[START]
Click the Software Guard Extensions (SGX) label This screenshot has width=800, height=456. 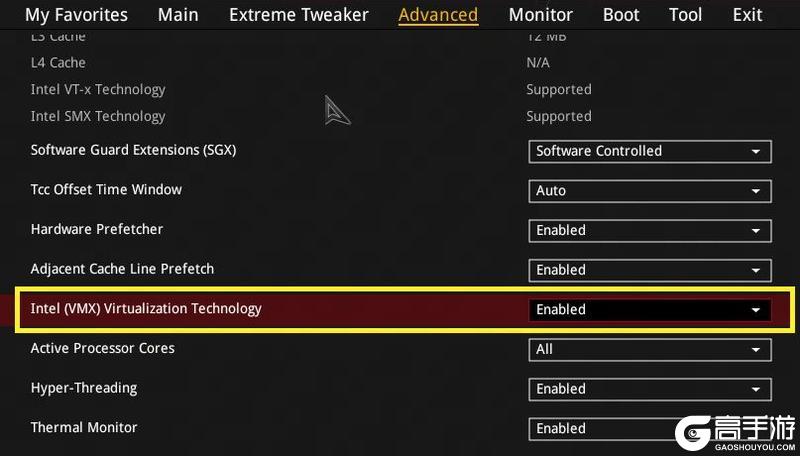pos(133,150)
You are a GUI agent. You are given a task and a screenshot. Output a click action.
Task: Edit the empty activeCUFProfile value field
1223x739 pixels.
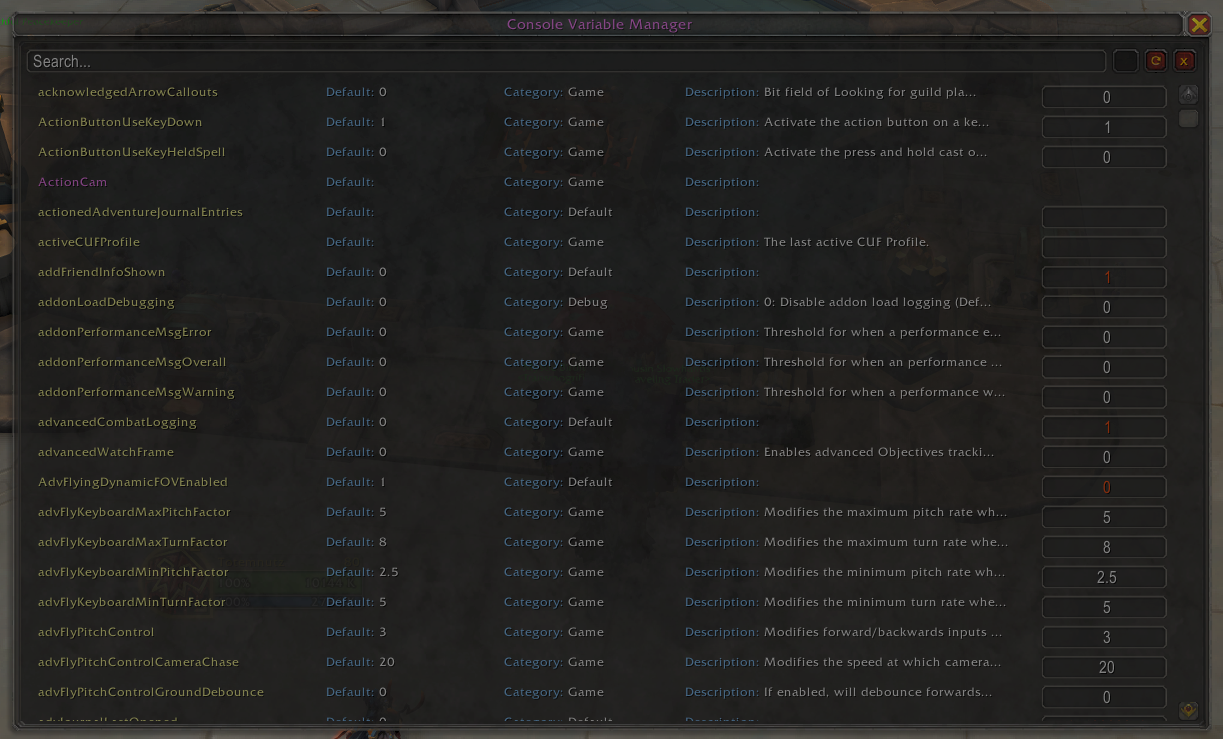tap(1104, 247)

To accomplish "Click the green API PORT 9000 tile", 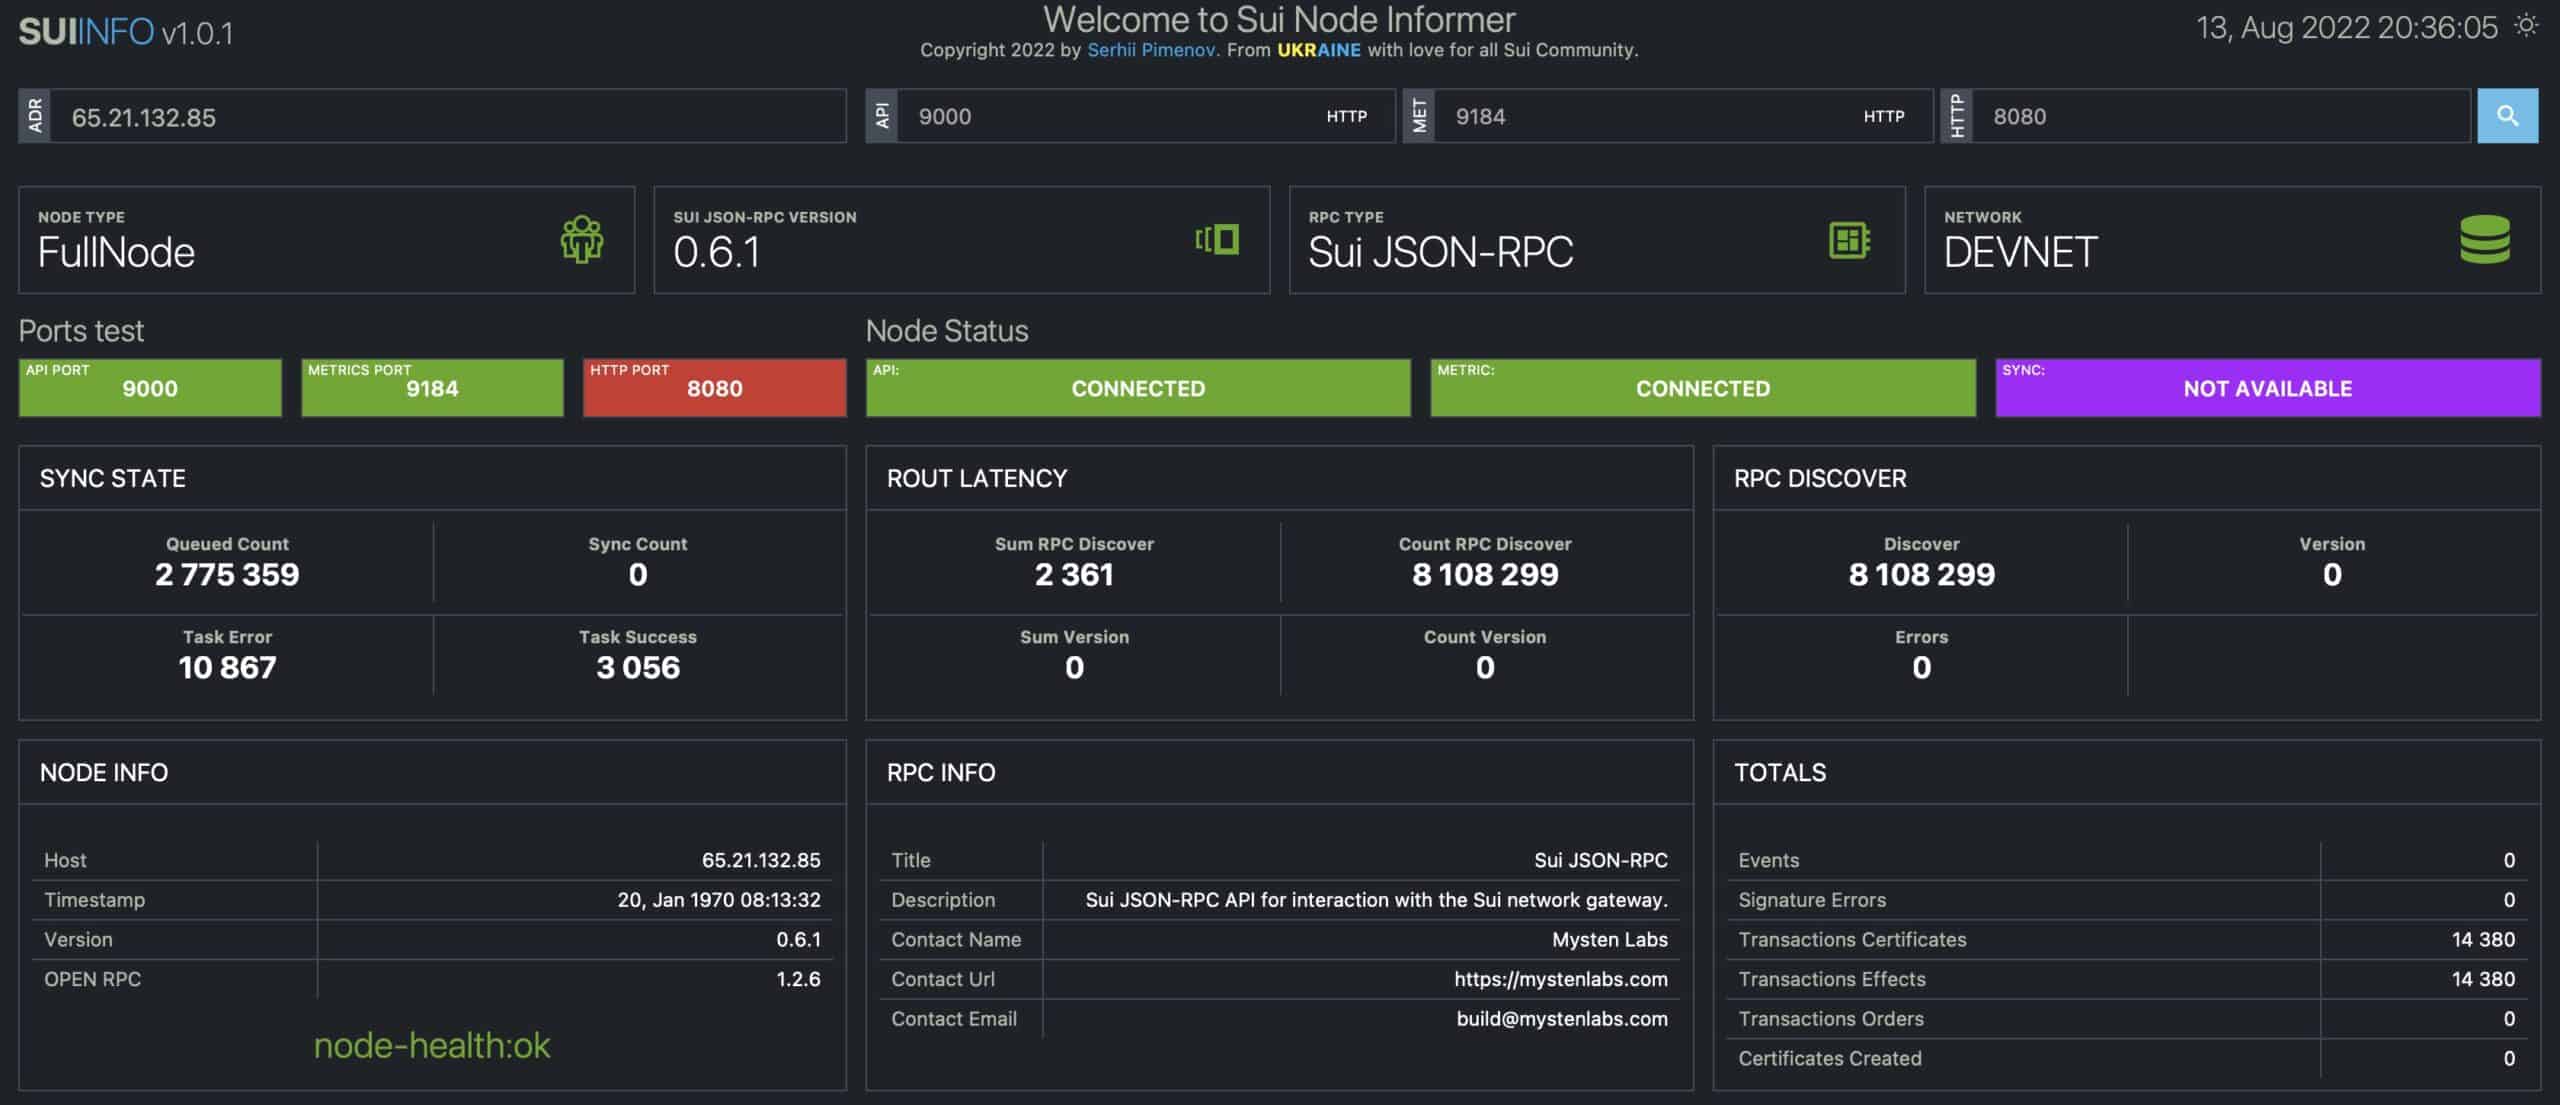I will click(x=150, y=388).
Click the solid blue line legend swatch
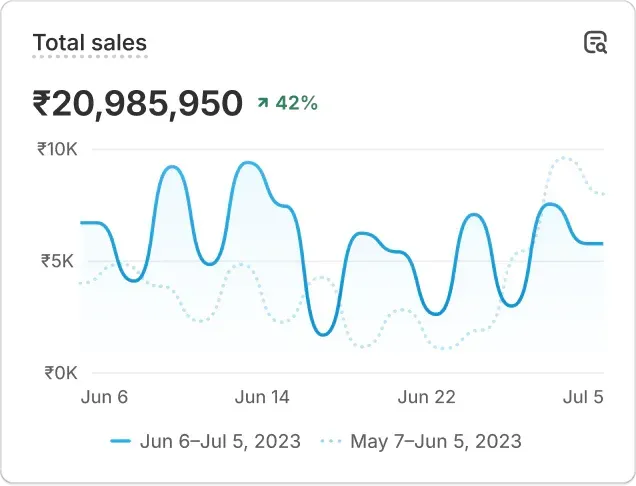The height and width of the screenshot is (486, 636). [121, 440]
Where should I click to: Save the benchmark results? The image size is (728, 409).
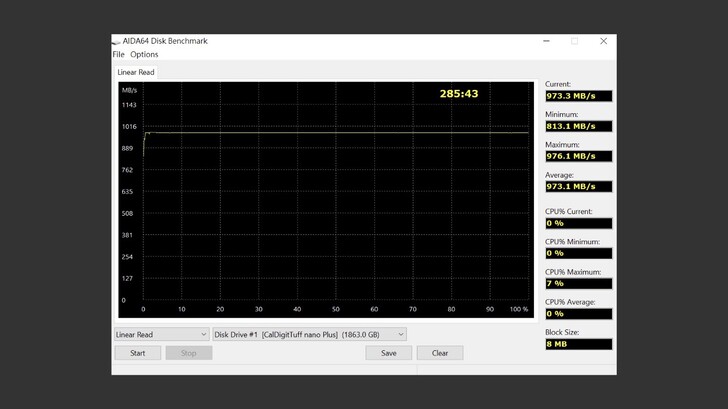(x=388, y=353)
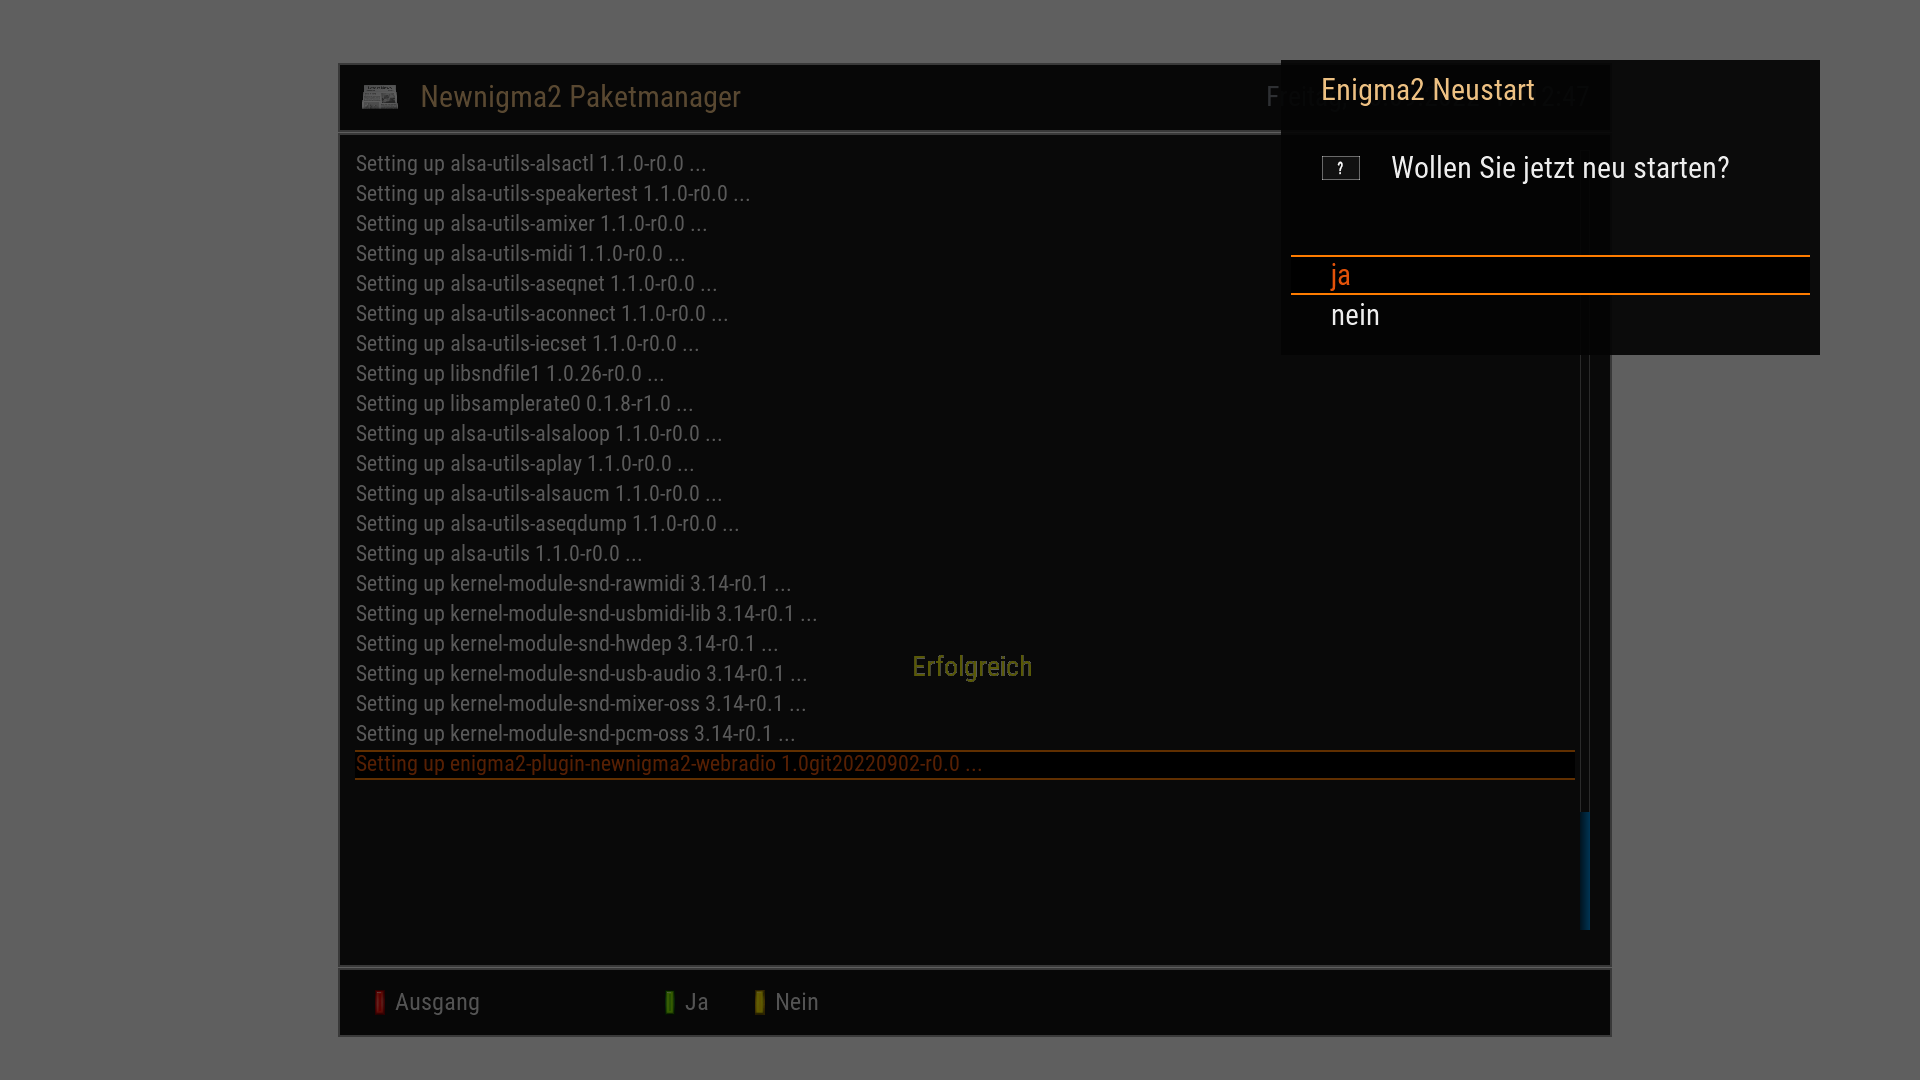Select the highlighted newnigma2-webradio log line

[668, 764]
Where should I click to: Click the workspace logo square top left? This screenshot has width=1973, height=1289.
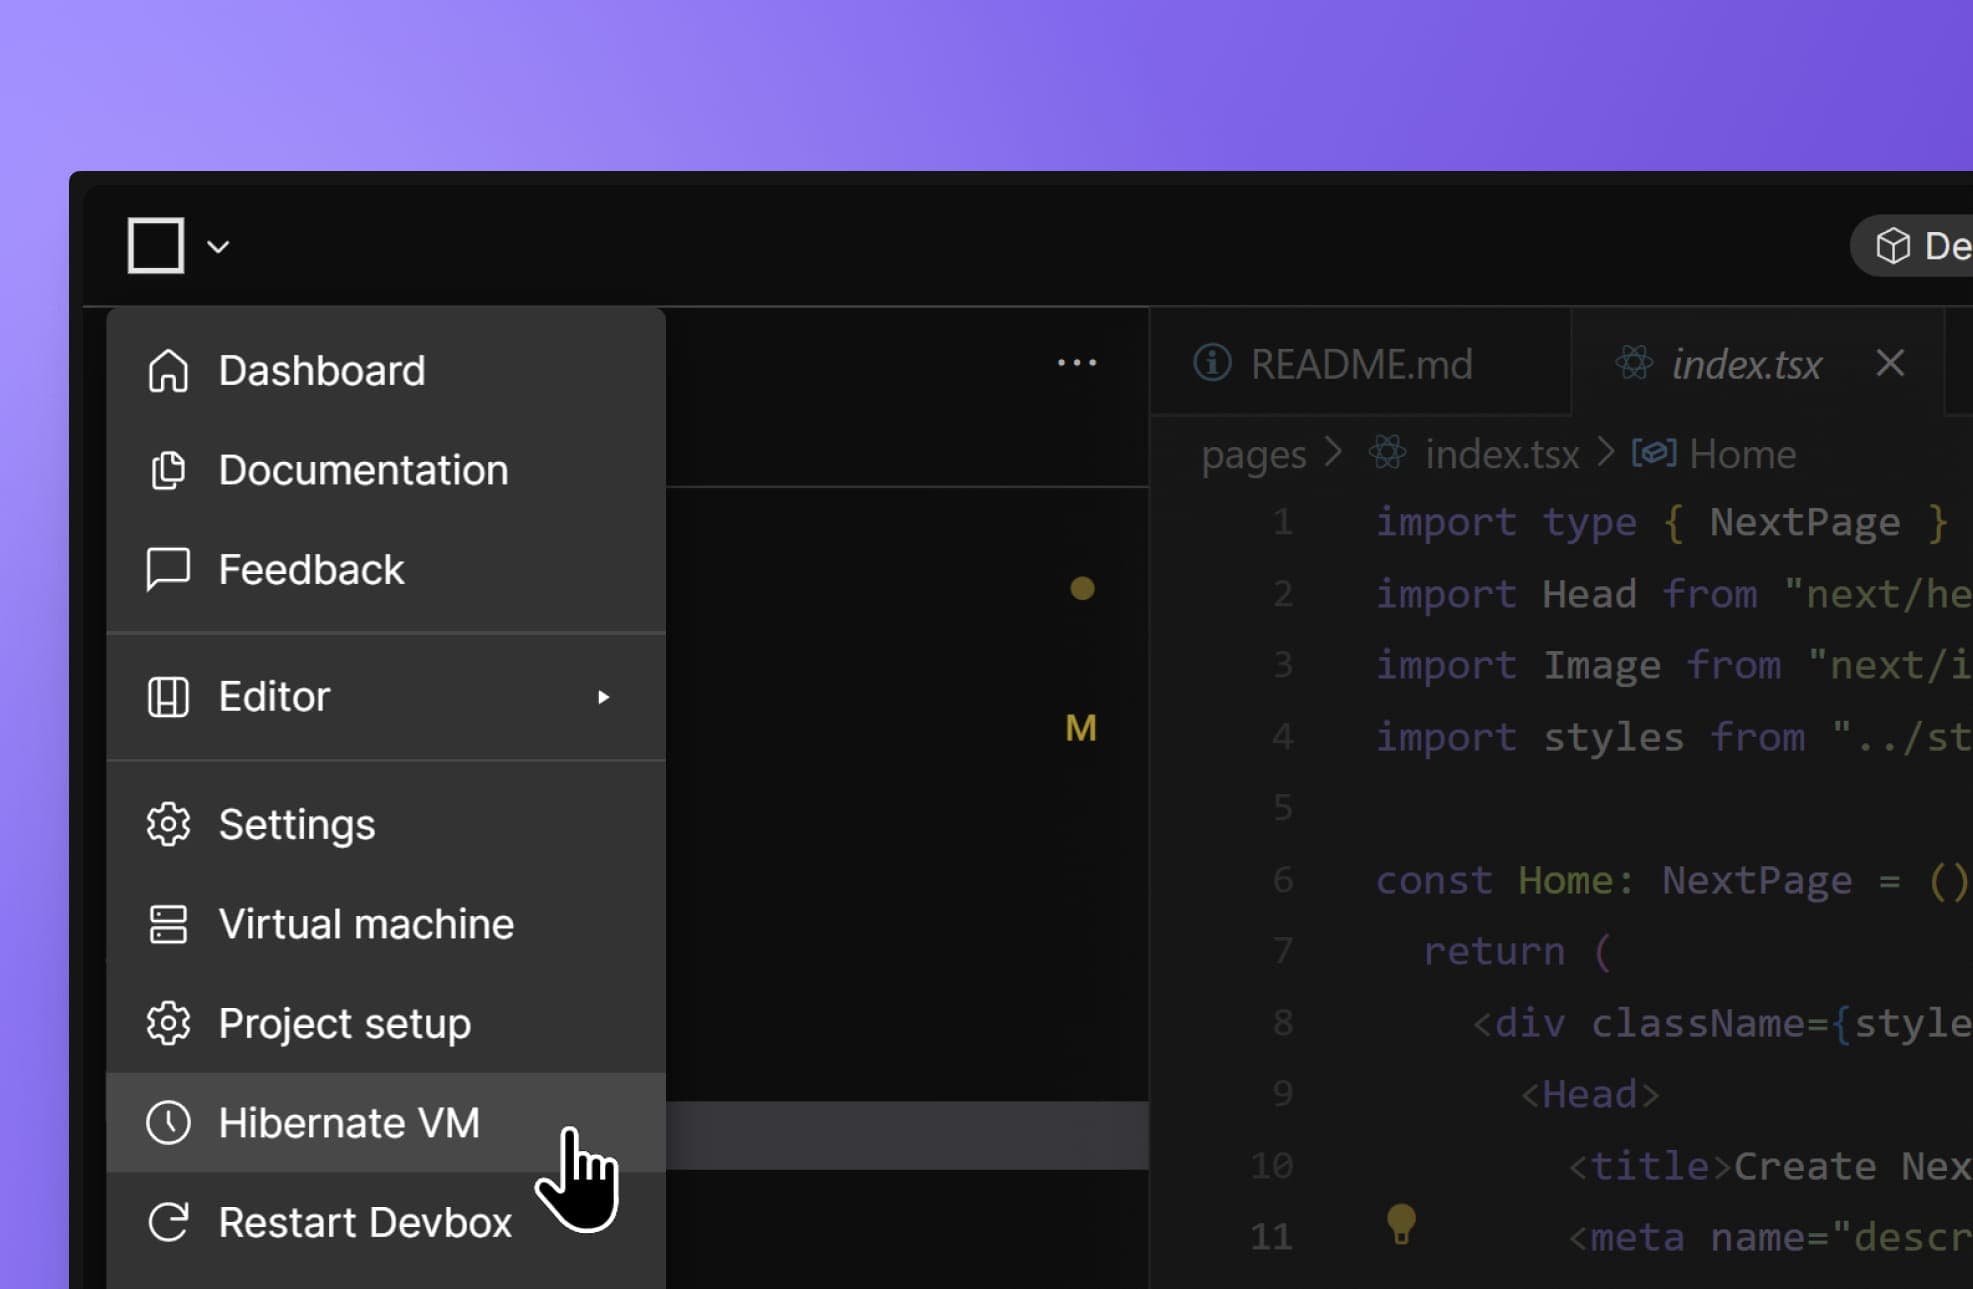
[END]
**TASK REQUIREMENTS:** Express the material from the line containing "Click the solid blue line legend swatch" through the end of the material as a JSON list of strings, with one string per line and no blank lines, and leave out the pictures.

**RESPONSE:**
[
  "Click the solid blue line legend swatch",
  "The height and width of the screenshot is (486, 636). [121, 440]",
  "Where should I click to: Save the benchmark results? The image size is (728, 409).",
  "(x=388, y=353)",
  "Select the highlighted newnigma2-webradio log line",
  "[668, 764]",
  "Where should I click to: Click the workspace logo square top left? This screenshot has width=1973, height=1289."
]